Does this square with the Sumner Market Monetarist position of monetary offset? Not exactly-though there is enough here for Sumner to claim Bernanke agrees with him. Bernanke seems to be saying something decidedly un-MM in agreeing that we need more fiscal spending now, however, he also questions whether it would be the answer in the long term. However, if interest rates remain low-which is the problem his post addresses-wouldn't that be the ideal time for more government debt with such low interest rates?
Bernanke certainly doesn't sound MM here:
"The Fed cannot reduce market (nominal) interest rates below zero, and consequently—assuming it maintains its current 2 percent target for inflation—cannot reduce real interest rates (the market interest rate less inflation) below minus 2 percent. (I’ll ignore here the possibility that monetary tools like quantitative easing or slightly negative official interest rates might allow the Fed to get the real rate a bit below minus 2 percent.) Suppose that, because of secular stagnation, the economy’s equilibrium real interest rate is below minus 2 percent and likely to stay there. Then the Fed alone cannot achieve full employment unless it either (1) raises its inflation target, thereby giving itself room to drive the real interest rate further into negative territory by setting market rates at zero; or (2) accepts the recurrence of financial bubbles as a means of increasing consumer and business spending. It’s in this sense that the three economic goals with which I began—full employment, low inflation, and financial stability—are difficult to achieve simultaneously in an economy afflicted by secular stagnation."
Interestingly, Bernanke rejects the secular stagnation theory which seems to be accepted widely both among liberals and conservatives-he discusses Summers in his post, but Tyler Cowen is one of the biggest proponents of SS-it's not only Keynesians who claim it, indeed Sumner himself has bought into it.
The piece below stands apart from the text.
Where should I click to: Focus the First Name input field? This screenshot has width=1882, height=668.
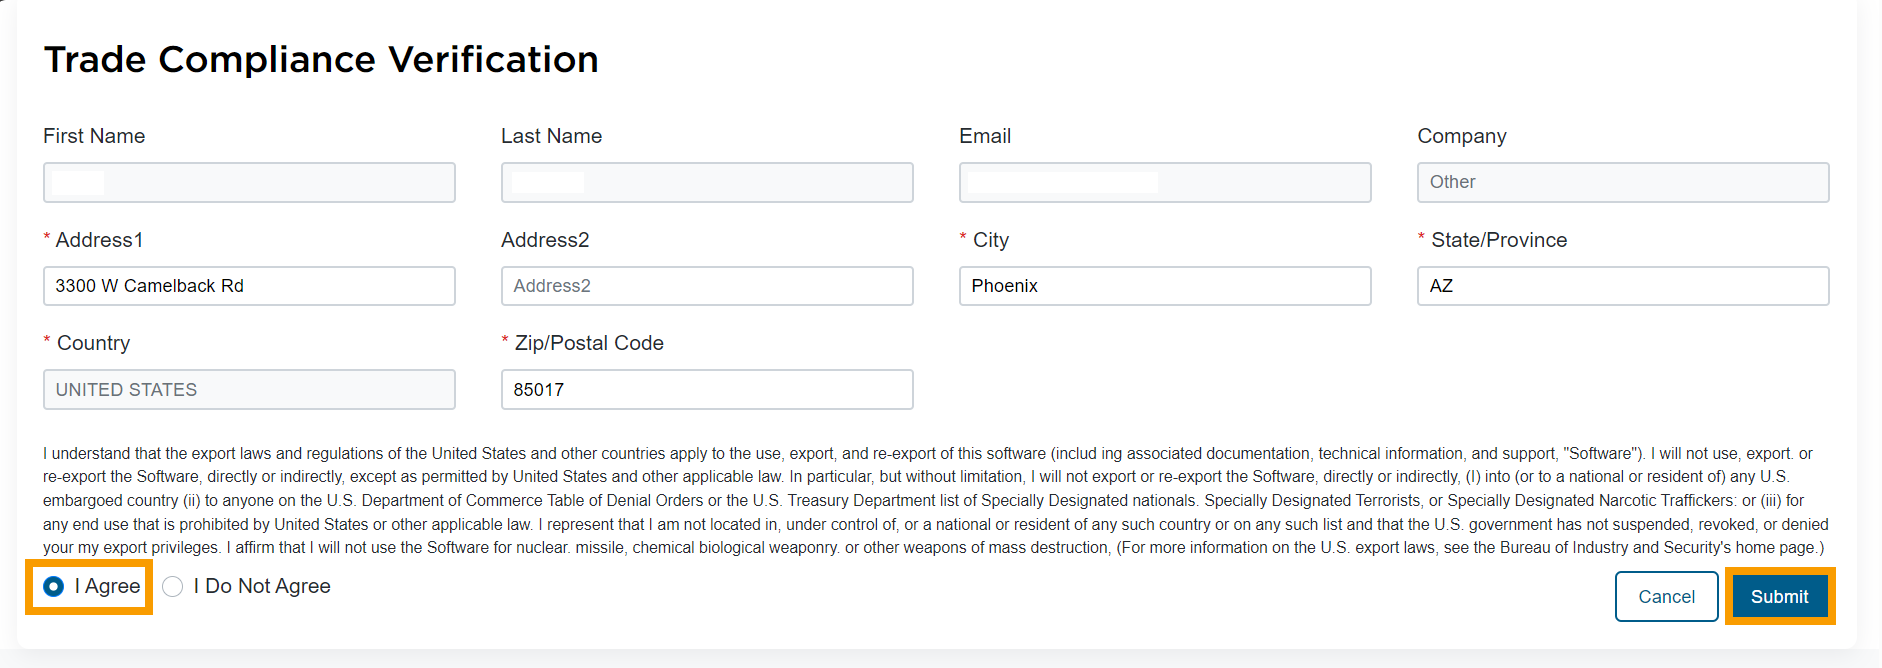point(249,182)
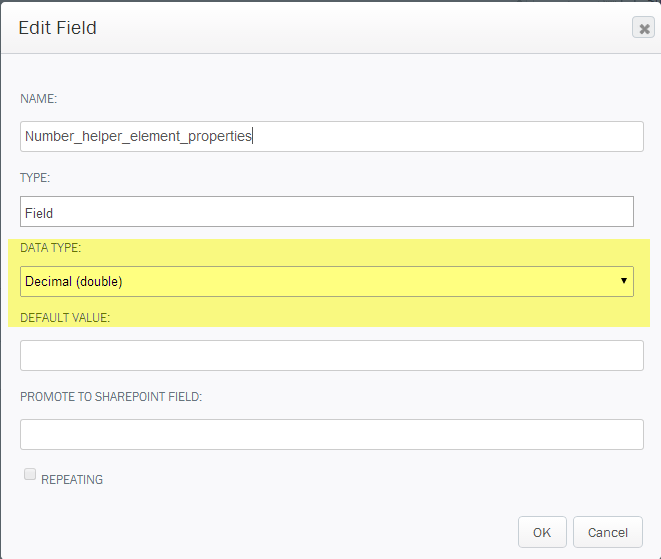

It's nice to see that someone doesn't buy into the pessimism-and who better than a great former Fed Chairman.
"Does the U.S. economy face secular stagnation? I am skeptical, and the sources of my skepticism go beyond the fact that the U.S. economy looks to be well on the way to full employment today."
Well, that depends what level you think is FE. One question I wonder if he'll address in future is that as inflation is beneath target wouldn't this mean that there is no reason to tighten money just yet?
As to the other sources of his skepticism he lists the fact that negative 2 percent interest rates in the long term would surely give us the level of investments for business to get out of SS and he takes issue with Summers' claim that we have never seen FE in the past few decades without a bubble.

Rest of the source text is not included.